A stunningly gorgeous film touching on relatable depictions of love, loss, and the course of time, in achingly earnest yet maturely understated ways.
The dialogue is well-written and understated to the extent it feels fitting both of the ages of the characters, and of the realism the film is striving for. The score, mostly on piano, is pleasant without being overbearing. The star of the show is the visuals. I feel you could pause on any frame of the film and look upon what could a gorgeous piece in its own right.
The film refrains from getting too on-the-nose with what it’s saying about relationships, love, youth, and the course of time, but the situations and interactions within are so earnest, relatable, and real, that it doesn’t have to.
The great flaw of the film is the terrible, grating, pop song at the end that undercuts so much of what was brilliant about what came before.

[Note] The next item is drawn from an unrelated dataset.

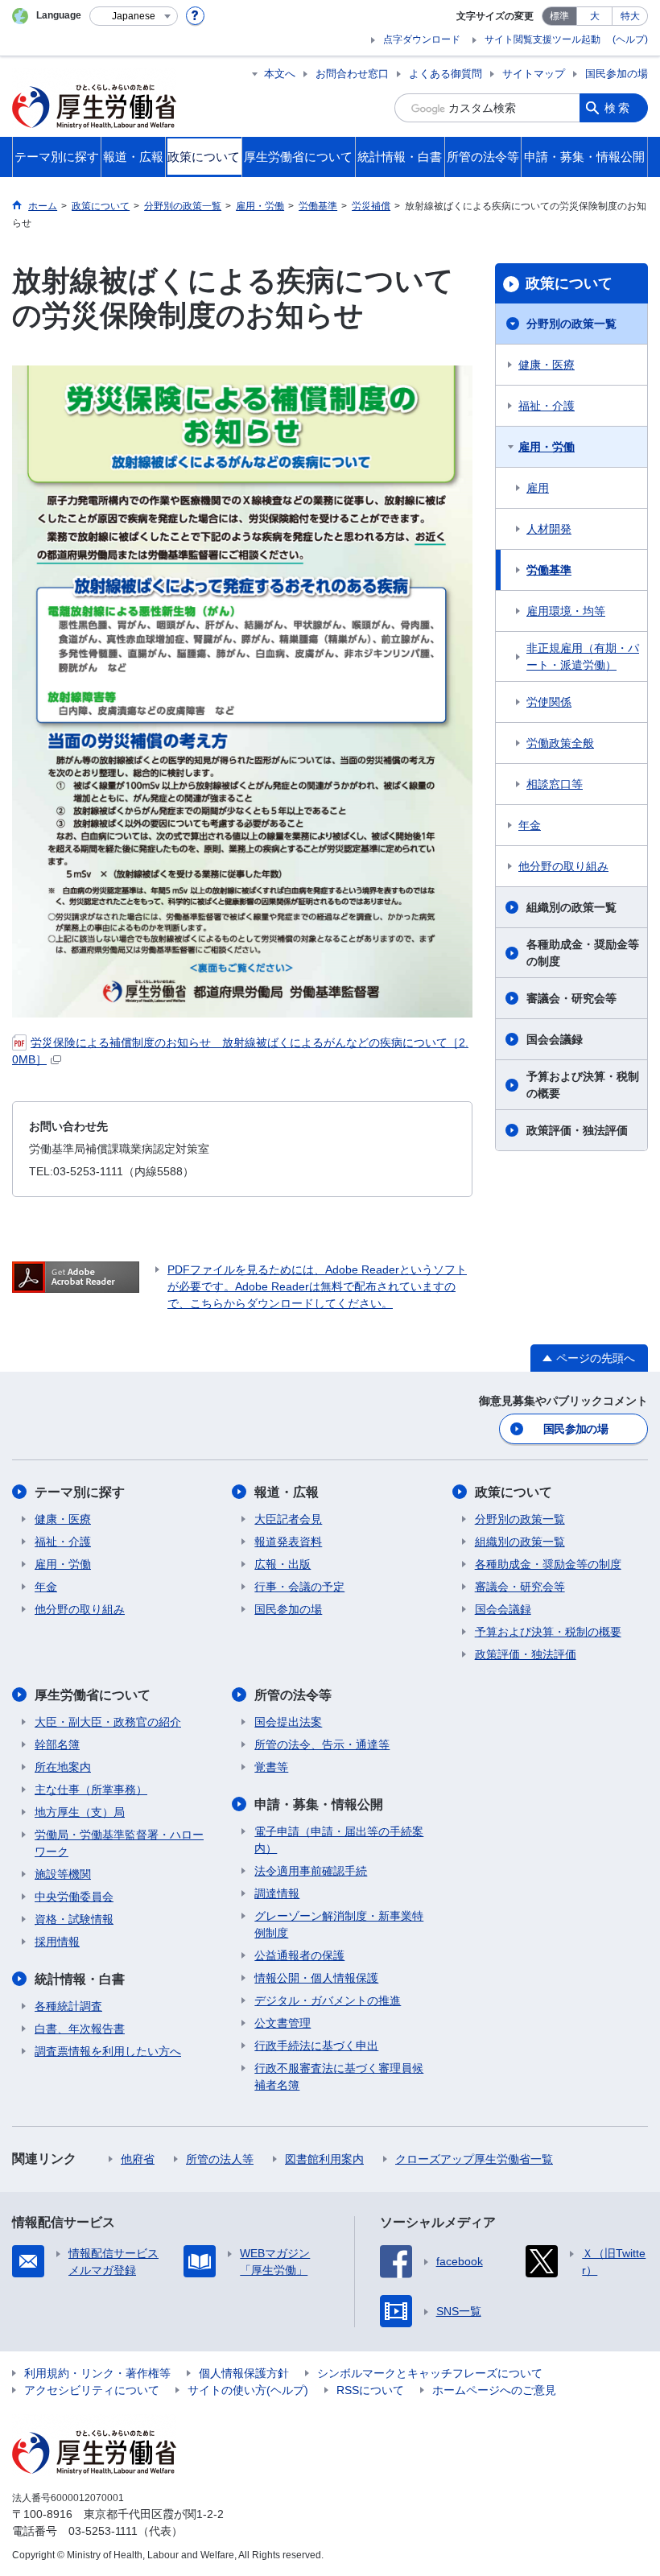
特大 (630, 16)
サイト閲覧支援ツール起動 (542, 39)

Gone is all the subtlety, as the singer quite literally explains the thematic points of the story over a montage of clips. It’s ridiculously didactic, childish, and melodramatic. It truly soured my whole experience with the film. If you just chopped out that infernal song, the film would work so much better.
Still, the triumphs of the film are so sound that even an ending that poor can’t truly undo them. The gorgeous visuals, the restrained writing, the relatable thematics, it’s all excellently done. If only they left it there. I give it three and a half cherry blossoms, and a letter in the wind.